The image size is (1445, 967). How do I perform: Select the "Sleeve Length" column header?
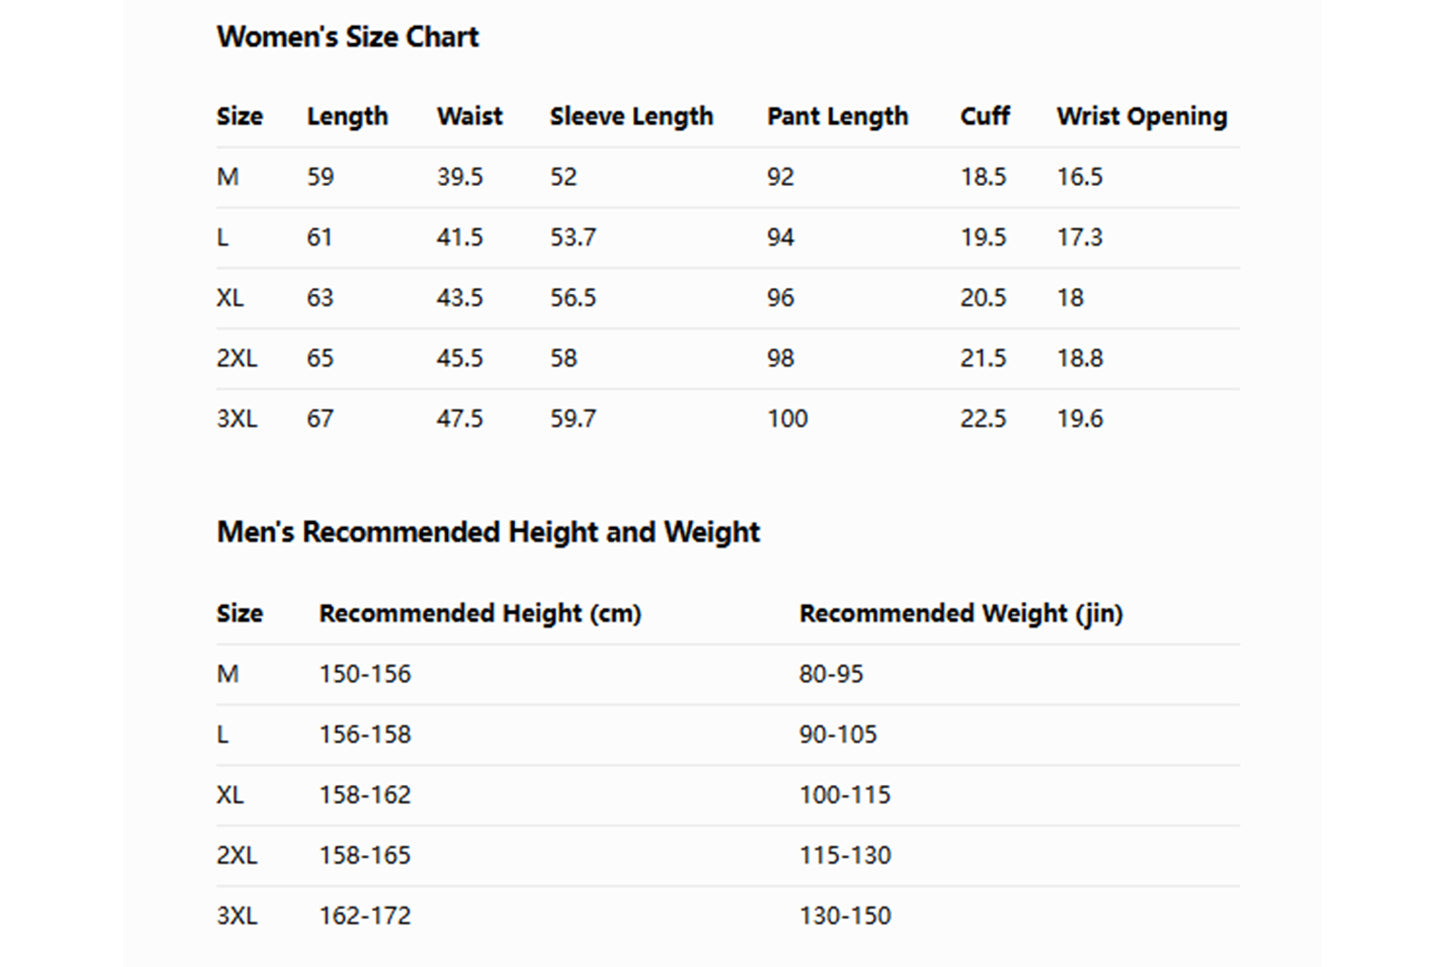click(631, 117)
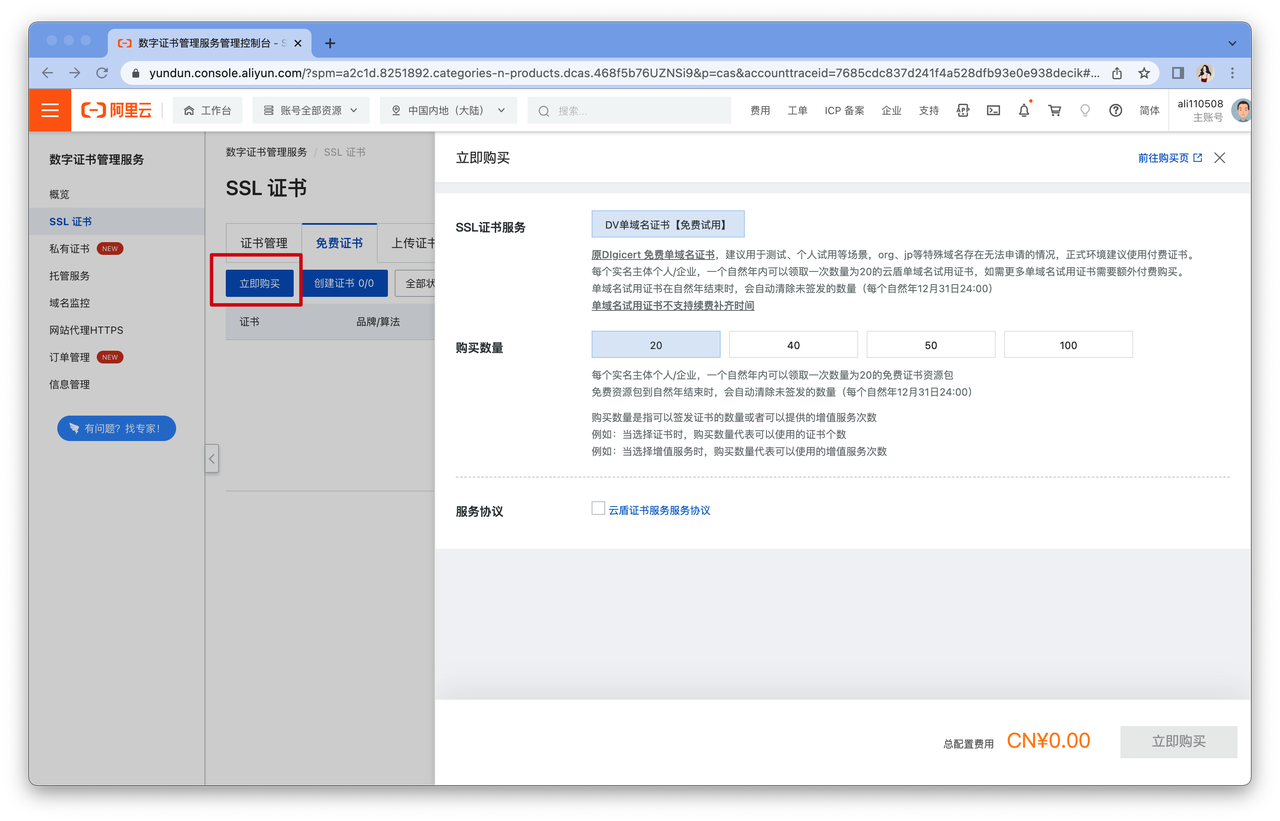
Task: Open the 云盾证书服务服务协议 link
Action: 659,510
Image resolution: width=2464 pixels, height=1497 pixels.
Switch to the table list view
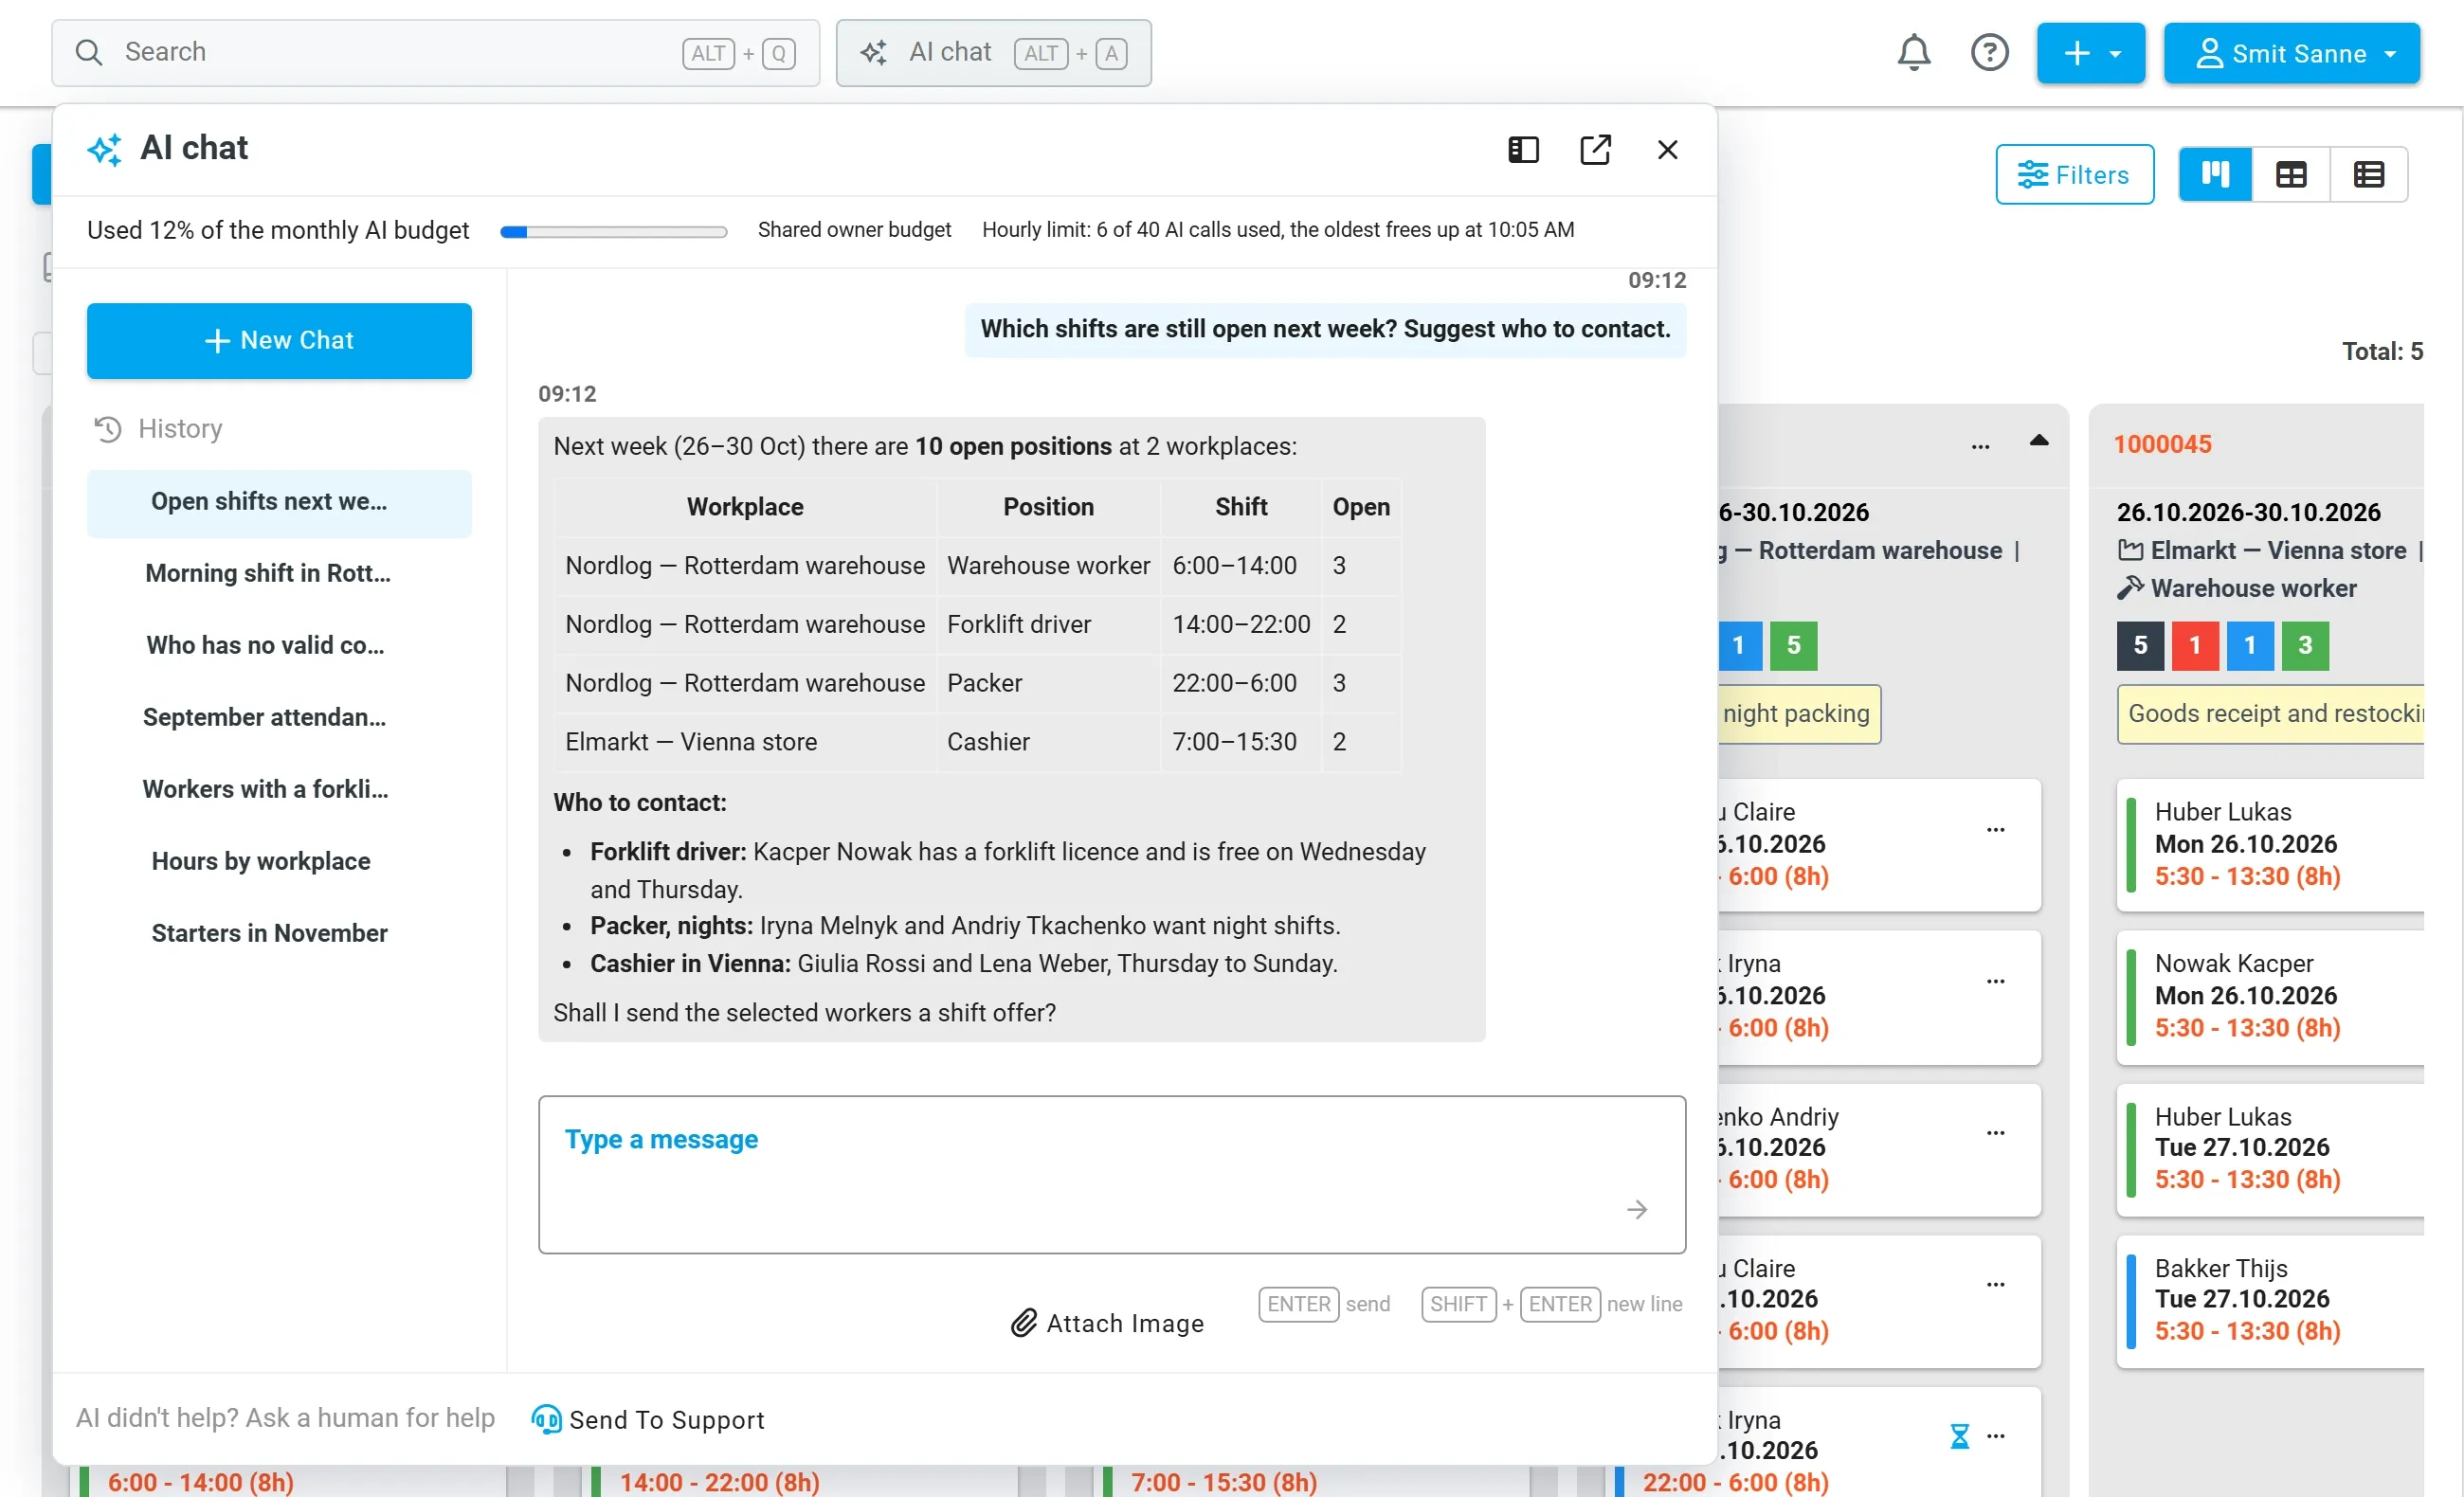(2367, 175)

————

* Exercise prompt *
Whenever a picture appears, leave it out, and return every record exactly.

* Exercise result *
The image size is (1445, 967). How do I perform: Select the "Sleeve Length" column header?
click(631, 117)
Task: Open the 云盾证书服务服务协议 link
Action: 659,510
Image resolution: width=2464 pixels, height=1497 pixels.
Switch to the table list view
(2367, 175)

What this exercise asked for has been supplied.